» **INPUT DATA**:
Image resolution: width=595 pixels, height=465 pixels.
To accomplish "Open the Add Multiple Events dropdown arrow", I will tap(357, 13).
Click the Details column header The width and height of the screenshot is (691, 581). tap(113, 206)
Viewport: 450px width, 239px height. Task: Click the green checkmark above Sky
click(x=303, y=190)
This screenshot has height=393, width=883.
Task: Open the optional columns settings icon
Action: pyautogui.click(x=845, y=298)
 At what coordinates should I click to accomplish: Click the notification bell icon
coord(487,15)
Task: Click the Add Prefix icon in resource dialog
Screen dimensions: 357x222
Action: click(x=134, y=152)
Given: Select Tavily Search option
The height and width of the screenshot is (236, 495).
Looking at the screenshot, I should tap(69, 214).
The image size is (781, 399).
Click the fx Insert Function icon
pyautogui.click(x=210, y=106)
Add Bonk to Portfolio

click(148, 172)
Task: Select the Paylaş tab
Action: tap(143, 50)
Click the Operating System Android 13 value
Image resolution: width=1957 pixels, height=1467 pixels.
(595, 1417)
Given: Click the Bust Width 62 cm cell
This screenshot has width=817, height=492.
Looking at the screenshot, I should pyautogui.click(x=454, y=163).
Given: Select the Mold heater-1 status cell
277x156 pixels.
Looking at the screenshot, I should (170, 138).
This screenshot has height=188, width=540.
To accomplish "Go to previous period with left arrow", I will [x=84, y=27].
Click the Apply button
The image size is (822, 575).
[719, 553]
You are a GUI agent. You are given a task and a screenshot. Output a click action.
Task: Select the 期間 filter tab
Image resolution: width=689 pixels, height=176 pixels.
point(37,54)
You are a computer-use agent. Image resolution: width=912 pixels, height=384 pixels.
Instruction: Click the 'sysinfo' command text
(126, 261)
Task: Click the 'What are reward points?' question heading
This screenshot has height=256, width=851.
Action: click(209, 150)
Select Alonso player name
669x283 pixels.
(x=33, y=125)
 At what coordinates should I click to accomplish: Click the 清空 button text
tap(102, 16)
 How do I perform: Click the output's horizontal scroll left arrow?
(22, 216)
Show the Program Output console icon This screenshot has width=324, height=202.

» **WHAT NEEDS TO BE DONE**: Rewrite the listing above, changing every "Image resolution" to "Screenshot resolution" and leaving everything else the same.

» **RIGHT ANSWER**:
Screenshot resolution: width=595 pixels, height=465 pixels.
To accomplish "Open the Add Multiple Events dropdown arrow", I will tap(357, 13).
Click the Details column header The width and height of the screenshot is (691, 581). tap(113, 206)
Viewport: 450px width, 239px height. Task: Click the green checkmark above Sky
click(x=303, y=190)
This screenshot has height=393, width=883.
Task: Open the optional columns settings icon
Action: pyautogui.click(x=845, y=298)
 At what coordinates should I click to accomplish: Click the notification bell icon
coord(487,15)
Task: Click the Add Prefix icon in resource dialog
Screen dimensions: 357x222
Action: click(x=134, y=152)
Given: Select Tavily Search option
The height and width of the screenshot is (236, 495).
Looking at the screenshot, I should tap(69, 214).
The image size is (781, 399).
Click the fx Insert Function icon
pyautogui.click(x=210, y=106)
Add Bonk to Portfolio

click(148, 172)
Task: Select the Paylaş tab
Action: tap(143, 50)
Click the Operating System Android 13 value
Screenshot resolution: width=1957 pixels, height=1467 pixels.
(595, 1417)
Given: Click the Bust Width 62 cm cell
This screenshot has width=817, height=492.
Looking at the screenshot, I should pyautogui.click(x=454, y=163).
Given: Select the Mold heater-1 status cell
277x156 pixels.
Looking at the screenshot, I should (170, 138).
This screenshot has height=188, width=540.
To accomplish "Go to previous period with left arrow", I will [x=84, y=27].
Click the Apply button
The image size is (822, 575).
[719, 553]
You are a GUI agent. You are given a task and a screenshot. Output a click action.
Task: Select the 期間 filter tab
Screenshot resolution: width=689 pixels, height=176 pixels.
point(37,54)
You are a computer-use agent. Screenshot resolution: width=912 pixels, height=384 pixels.
Instruction: Click the 'sysinfo' command text
(126, 261)
Task: Click the 'What are reward points?' question heading
This screenshot has height=256, width=851.
Action: click(209, 150)
Select Alonso player name
669x283 pixels.
(x=33, y=125)
 At what coordinates should I click to accomplish: Click the 清空 button text
tap(102, 16)
 How do I perform: Click the output's horizontal scroll left arrow?
(22, 216)
Show the Program Output console icon This screenshot has width=324, height=202.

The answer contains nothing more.